• [Try it]: Please copy, character for character, each line from the beginning of the listing to the line containing "Given: Toggle Strikethrough formatting", including both.

• [Supplied data]:
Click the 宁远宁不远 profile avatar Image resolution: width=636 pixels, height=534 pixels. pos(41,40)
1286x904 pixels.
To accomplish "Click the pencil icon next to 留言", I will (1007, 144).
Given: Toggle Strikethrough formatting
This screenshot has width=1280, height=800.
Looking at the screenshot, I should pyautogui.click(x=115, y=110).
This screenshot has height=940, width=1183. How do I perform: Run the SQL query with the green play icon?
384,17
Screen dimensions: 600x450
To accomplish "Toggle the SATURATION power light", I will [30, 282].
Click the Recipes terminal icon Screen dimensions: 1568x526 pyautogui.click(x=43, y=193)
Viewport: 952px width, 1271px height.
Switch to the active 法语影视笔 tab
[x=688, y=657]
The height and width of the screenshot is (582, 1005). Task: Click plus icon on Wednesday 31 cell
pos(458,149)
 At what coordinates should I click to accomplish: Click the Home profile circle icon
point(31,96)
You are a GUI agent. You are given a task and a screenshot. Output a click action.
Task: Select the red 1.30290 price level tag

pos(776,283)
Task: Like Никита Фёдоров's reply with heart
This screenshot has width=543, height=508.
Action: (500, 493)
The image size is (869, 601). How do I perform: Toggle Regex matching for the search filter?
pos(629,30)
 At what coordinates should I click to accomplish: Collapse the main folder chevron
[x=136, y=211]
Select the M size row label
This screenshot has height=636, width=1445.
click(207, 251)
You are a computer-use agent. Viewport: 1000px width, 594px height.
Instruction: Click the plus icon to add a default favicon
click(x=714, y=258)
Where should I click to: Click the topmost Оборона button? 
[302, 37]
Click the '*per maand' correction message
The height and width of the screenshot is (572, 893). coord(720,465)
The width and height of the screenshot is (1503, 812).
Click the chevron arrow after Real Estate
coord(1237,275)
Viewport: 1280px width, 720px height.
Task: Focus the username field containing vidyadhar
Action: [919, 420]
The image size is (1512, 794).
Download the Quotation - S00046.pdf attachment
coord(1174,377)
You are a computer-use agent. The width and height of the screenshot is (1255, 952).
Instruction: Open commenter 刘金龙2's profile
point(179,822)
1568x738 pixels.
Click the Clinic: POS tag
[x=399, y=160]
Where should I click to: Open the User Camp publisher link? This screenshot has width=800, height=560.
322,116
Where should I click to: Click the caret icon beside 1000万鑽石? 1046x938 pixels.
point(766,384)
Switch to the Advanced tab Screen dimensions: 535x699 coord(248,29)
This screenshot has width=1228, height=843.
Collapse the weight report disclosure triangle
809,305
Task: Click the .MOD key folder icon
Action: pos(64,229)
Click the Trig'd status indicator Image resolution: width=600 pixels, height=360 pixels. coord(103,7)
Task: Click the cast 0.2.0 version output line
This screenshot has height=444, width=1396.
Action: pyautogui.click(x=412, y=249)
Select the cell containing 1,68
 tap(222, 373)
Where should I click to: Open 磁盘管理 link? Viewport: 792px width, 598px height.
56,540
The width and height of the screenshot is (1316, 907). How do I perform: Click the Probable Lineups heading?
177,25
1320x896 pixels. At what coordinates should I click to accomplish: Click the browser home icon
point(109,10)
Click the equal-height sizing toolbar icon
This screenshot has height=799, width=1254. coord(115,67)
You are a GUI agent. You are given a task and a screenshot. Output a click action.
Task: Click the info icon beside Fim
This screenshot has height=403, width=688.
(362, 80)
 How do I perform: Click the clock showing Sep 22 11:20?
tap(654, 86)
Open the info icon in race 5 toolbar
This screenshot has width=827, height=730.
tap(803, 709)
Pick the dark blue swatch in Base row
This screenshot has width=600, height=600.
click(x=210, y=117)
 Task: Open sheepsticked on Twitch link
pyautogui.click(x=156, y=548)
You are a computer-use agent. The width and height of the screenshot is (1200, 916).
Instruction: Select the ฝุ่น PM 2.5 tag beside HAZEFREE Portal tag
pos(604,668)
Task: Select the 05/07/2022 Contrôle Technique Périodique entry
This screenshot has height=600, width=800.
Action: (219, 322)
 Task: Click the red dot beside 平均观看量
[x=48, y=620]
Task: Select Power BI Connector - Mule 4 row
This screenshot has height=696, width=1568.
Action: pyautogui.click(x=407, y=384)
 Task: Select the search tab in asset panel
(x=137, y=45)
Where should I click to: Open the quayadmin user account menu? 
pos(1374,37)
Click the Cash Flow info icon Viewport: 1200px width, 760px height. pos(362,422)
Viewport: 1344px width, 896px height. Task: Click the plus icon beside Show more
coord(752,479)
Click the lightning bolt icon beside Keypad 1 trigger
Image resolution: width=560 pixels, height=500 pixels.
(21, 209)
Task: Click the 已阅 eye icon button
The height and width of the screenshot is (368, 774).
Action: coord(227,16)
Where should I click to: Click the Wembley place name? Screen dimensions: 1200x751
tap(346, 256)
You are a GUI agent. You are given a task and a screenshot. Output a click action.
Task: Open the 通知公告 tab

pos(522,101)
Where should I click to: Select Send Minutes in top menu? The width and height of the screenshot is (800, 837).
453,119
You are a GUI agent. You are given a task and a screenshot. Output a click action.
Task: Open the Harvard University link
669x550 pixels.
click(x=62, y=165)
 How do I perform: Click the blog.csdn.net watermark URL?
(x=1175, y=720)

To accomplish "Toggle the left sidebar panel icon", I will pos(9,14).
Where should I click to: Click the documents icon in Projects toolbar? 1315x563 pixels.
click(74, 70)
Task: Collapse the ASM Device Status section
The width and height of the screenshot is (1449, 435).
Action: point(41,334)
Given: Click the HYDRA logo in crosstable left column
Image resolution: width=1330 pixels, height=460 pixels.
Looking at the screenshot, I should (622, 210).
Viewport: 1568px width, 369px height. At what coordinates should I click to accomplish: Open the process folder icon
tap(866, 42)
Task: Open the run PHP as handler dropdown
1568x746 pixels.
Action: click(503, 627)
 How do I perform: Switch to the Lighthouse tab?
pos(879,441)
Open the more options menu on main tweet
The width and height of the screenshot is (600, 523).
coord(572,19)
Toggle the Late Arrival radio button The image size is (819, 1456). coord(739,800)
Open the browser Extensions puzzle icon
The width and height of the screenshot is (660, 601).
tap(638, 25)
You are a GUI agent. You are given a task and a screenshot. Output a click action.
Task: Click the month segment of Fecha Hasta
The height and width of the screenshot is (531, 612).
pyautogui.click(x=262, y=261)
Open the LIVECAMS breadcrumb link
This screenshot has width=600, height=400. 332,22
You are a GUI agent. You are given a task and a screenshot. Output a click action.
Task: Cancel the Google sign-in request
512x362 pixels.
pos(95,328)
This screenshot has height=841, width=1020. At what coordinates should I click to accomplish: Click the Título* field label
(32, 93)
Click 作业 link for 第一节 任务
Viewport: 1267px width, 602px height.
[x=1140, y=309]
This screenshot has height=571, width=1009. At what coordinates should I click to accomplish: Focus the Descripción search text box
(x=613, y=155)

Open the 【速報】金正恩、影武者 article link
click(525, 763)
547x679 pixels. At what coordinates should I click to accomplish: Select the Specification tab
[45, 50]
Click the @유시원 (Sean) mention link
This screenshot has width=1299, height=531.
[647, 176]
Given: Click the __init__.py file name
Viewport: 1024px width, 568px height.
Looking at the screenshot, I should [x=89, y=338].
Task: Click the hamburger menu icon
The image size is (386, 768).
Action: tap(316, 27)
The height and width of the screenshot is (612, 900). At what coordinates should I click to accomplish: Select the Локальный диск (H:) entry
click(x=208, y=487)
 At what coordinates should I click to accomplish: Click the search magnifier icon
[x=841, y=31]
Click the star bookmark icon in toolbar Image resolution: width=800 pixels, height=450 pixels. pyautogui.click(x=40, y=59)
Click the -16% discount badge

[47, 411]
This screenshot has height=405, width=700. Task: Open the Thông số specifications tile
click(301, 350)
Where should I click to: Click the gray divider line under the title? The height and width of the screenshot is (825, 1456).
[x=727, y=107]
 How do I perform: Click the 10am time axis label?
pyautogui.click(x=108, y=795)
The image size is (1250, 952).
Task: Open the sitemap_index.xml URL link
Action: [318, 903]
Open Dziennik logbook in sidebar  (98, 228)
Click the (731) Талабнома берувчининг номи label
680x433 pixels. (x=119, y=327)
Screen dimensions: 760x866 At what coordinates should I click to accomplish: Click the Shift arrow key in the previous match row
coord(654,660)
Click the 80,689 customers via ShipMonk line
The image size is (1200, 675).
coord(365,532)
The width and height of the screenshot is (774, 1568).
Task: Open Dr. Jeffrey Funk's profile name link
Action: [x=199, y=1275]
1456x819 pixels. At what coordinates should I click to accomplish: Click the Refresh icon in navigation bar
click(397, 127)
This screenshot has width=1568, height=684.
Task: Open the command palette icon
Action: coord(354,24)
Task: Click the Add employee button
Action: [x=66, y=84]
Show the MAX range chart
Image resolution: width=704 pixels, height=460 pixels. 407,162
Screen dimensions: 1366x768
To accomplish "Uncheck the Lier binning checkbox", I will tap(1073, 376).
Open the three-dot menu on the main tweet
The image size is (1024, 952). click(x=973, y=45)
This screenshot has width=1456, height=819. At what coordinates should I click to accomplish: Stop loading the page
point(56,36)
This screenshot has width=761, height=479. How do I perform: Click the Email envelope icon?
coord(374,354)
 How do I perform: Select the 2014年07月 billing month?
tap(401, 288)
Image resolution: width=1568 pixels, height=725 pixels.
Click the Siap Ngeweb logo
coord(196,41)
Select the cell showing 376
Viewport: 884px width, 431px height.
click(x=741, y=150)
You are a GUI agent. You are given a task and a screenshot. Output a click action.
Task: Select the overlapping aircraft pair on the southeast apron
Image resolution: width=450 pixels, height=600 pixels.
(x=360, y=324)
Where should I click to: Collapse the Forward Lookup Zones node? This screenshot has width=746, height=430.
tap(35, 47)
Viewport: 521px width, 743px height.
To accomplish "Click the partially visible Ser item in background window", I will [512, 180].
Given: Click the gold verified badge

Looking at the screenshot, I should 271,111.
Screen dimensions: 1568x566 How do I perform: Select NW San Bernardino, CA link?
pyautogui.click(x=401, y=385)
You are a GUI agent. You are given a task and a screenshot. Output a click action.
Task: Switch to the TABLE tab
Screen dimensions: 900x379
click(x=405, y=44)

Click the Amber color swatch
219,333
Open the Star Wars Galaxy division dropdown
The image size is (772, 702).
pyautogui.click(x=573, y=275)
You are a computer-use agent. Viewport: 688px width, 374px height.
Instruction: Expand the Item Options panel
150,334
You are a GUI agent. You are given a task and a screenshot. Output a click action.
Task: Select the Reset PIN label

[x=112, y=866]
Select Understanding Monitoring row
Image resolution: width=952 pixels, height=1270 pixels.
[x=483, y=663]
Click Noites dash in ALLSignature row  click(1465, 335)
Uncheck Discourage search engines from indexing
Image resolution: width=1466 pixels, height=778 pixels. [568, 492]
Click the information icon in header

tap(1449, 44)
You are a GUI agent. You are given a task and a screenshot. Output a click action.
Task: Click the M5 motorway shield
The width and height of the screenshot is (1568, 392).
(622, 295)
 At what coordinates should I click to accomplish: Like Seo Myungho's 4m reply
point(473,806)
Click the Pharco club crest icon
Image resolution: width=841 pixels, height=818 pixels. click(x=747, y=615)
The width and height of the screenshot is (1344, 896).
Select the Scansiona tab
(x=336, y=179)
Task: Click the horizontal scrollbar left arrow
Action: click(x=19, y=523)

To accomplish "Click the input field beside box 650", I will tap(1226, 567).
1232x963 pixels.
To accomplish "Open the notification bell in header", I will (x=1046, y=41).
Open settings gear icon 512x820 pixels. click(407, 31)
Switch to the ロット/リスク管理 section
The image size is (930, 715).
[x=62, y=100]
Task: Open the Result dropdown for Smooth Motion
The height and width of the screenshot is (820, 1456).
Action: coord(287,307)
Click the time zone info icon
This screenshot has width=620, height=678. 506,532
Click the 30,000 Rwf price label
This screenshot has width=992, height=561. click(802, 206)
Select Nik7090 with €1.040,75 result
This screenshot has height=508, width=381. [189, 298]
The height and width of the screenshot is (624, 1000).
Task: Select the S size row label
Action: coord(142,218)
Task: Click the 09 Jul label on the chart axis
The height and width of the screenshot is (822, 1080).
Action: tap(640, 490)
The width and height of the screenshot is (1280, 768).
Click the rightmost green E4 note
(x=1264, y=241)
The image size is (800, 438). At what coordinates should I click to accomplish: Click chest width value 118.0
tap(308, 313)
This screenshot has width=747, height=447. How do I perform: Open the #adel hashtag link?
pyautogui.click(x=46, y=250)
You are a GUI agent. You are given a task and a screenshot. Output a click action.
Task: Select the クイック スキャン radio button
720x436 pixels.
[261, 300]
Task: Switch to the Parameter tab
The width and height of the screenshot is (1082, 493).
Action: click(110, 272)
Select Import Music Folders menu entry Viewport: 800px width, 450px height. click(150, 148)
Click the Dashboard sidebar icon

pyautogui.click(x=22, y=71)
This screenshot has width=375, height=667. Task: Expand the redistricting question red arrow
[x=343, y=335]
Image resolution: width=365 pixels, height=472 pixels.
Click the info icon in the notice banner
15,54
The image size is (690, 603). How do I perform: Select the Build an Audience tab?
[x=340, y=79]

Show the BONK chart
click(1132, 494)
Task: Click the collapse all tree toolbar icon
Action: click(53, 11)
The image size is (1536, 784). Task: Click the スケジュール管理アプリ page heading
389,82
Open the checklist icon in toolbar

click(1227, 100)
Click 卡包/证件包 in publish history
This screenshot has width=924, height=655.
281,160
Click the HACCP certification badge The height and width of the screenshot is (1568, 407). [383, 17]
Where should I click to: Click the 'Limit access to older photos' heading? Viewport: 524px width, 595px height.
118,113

• [Task output]:
Click the 宁远宁不远 profile avatar Image resolution: width=636 pixels, height=534 pixels. pos(41,40)
1286x904 pixels.
To accomplish "Click the pencil icon next to 留言", I will (1007, 144).
Given: Toggle Strikethrough formatting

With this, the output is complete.